[DOCUMENT EXTRACT Boundary: Start]

In the mornings I was lecturing on Borromini at the [Courtauld] Institute - what a sense of urgency and profound pathos was lent to these occasions by the sound of bombs falling on the city - and in the afternoons I was at my desk in the Department [MI5]. The cryptanalysts at Bletch-ley Park had broken the Luftwaffe signal codes and I was able to pass a great deal of valuable information to Oleg ..
I was, I realised, happy. Amidst the schoolroom smells of the Department - pencil shavings, cheap paper, the mouth-drying reek of ink - or pacing under the great windows of the Institute's third floor lecture room, looking down on one of Vanbrugh's finest courtyards and paying out to an attentive handful of students the measured ribbon of my thoughts on the great themes of seventeenth-century art, I was, yes, happy. As I have already remarked, I did not fear the bombing; I confess I even exulted a little, in secret, at the spectacle of such enormous, ungovernable destruction.

[DOCUMENT EXTRACT Boundary: End]

◆ EXERCISE OBJECTIVE
In the passage about lecturing during the bombing, what subject did the narrator lecture on in the mornings?

[DATASET EXTRACT Boundary: Start]

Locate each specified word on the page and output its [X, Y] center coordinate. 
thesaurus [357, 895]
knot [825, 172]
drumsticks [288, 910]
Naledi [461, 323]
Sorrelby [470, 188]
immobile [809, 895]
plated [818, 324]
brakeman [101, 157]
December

[DATASET EXTRACT Boundary: End]

◆ ANSWER SECTION
Borromini